Mark Wielaard [Sat, 21 Jun 2025 21:04:04 +0000 (23:04 +0200)]
Update DW_TAG_subprogram parsing for clang
Clang doesn't give a name for some artificial subprograms. In that
case just use "<artificial>" as the name of the DW_TAG_subprogram.
Clang also sometimes generates a DW_TAG_subprogram without any
attributes. These aren't really useful for us. So just silently skip
them.
If we warn about subprograms without a name, specification or abstract
origin, also emit the index in the .debug_info section to make it
easier to look them up.
Mark Wielaard [Thu, 29 May 2025 21:41:52 +0000 (23:41 +0200)]
Rewrite DWARF inlined subroutine handling to work cross CU
The readdwarf3 parsers cannot read DIEs across CUs. An inlined
subroutine refers to an subprogram which has a name (or refers to a
declaration of a subprogram that has a name). These subprograms can be
(and often are when dwz has been used to compress the DWARF) in a
different CU. So a lot of inlined subroutines in backtraces are just
called "UnknownInlinedFun".
To work around not being able to read DIEs across CUs directly we
don't try to immediately resolve the name of the inlined subroutine by
following the abstract origin reference to the subprogram, but just
record it in the DiInlLoc. We also record all subprogram indexes while
parsing in a new DiSubprogram structure and whether the subprogram had
a name or had a reference to another subprogram (specification).
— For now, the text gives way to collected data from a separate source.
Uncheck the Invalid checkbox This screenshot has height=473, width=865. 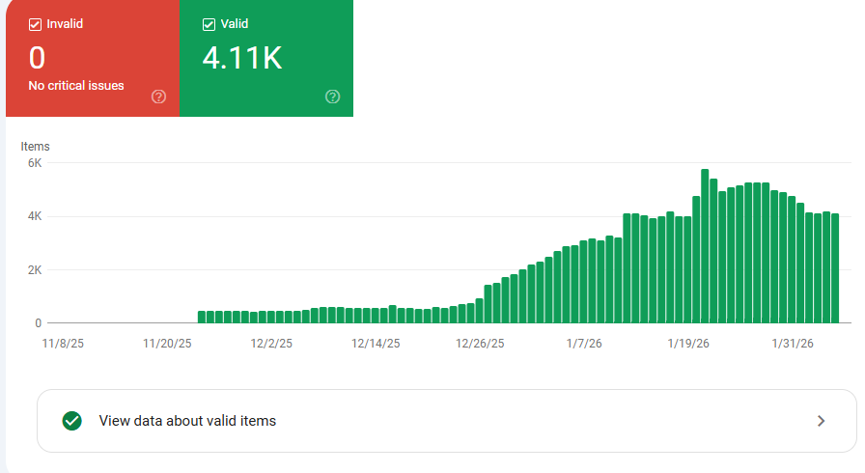tap(37, 24)
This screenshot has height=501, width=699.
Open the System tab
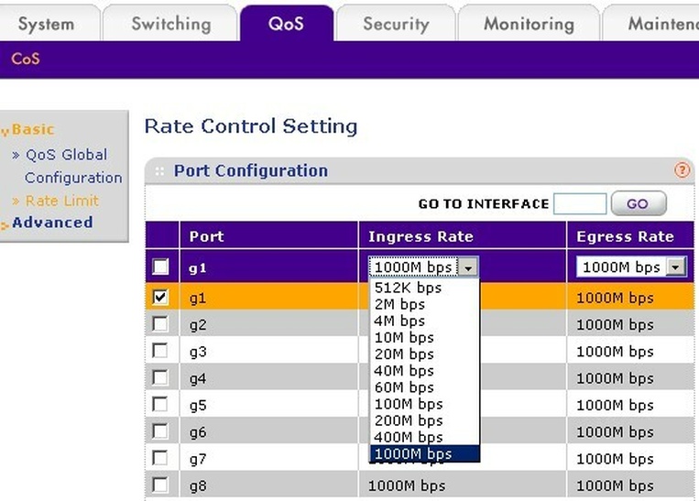pos(46,24)
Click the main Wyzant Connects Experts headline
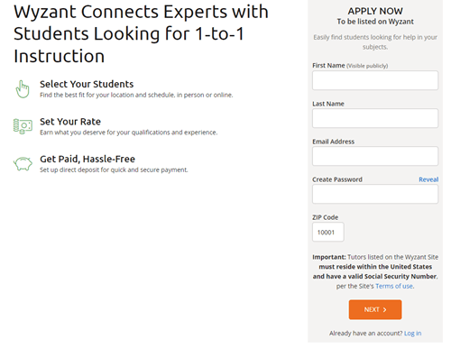The image size is (451, 348). 141,33
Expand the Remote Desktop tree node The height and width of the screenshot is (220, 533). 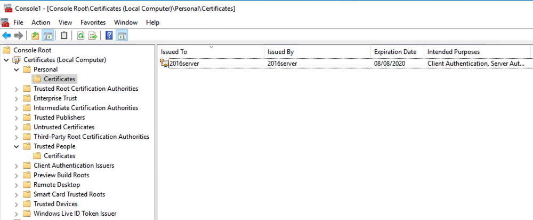click(17, 185)
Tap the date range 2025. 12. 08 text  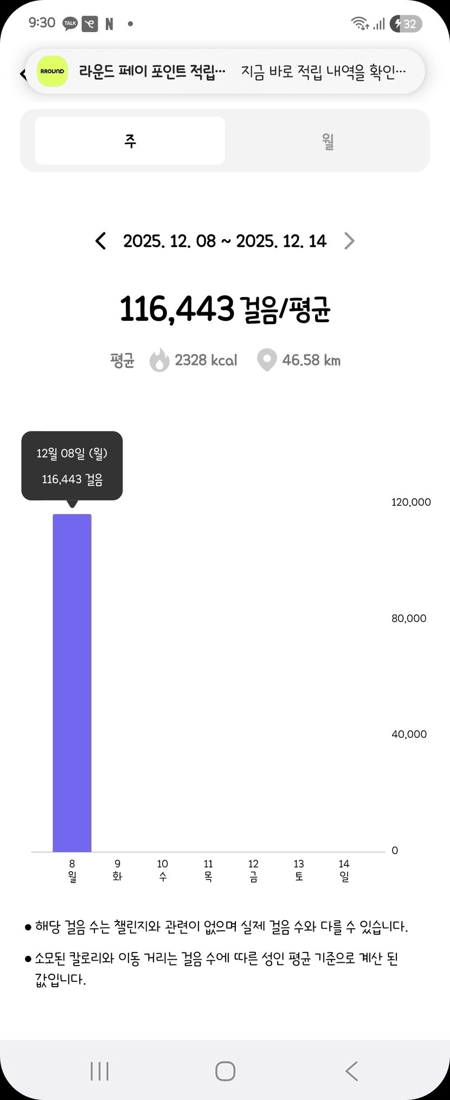(224, 241)
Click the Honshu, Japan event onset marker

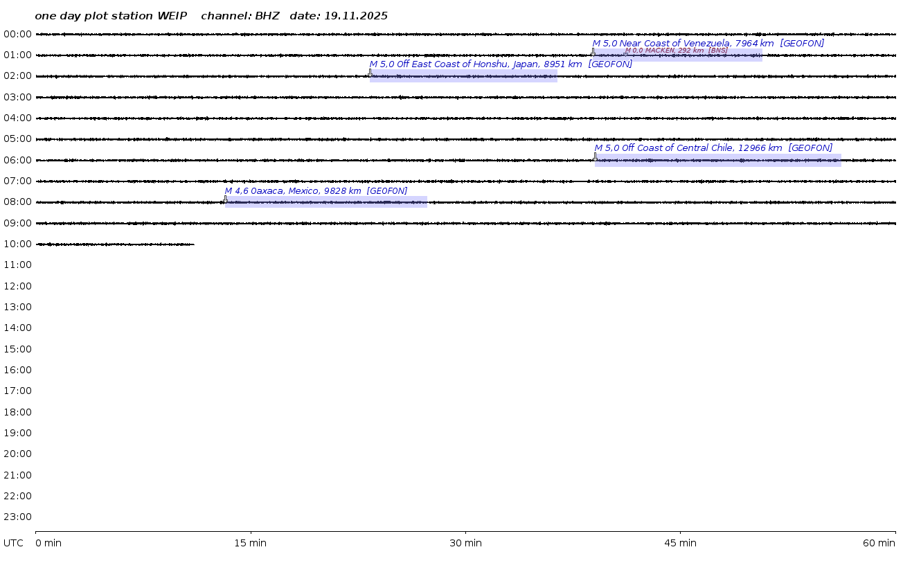pos(370,73)
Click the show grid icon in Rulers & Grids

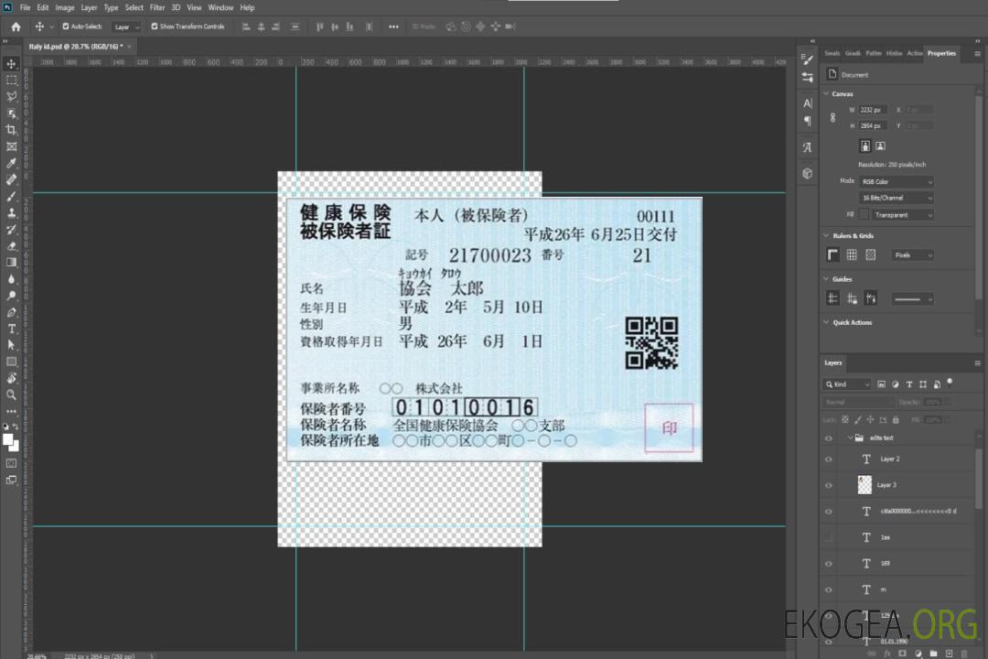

We have to look under a couple more DIEs. We normally want to skip any
DIE that doesn't have an address range when looking for inlined
subroutines, but there are various other DIEs that can contain a
subprogram (specification).
We also want to walk the DIEs from low to high (cooked DIE) index, so
we first pass over the main .debug_info, then the .debug_types, and
finally the alt .debug_info. That way we can store the DiSubprograms
in an array from low to high index and use a binary search to connect
the inlined subroutines to the subprogram that contains the name.
The code also tracks whether the subprogram is artificial, but this
isn't used yet. But should make it possible for a followup patch to
remove artificial inlined subroutines from a backtrace.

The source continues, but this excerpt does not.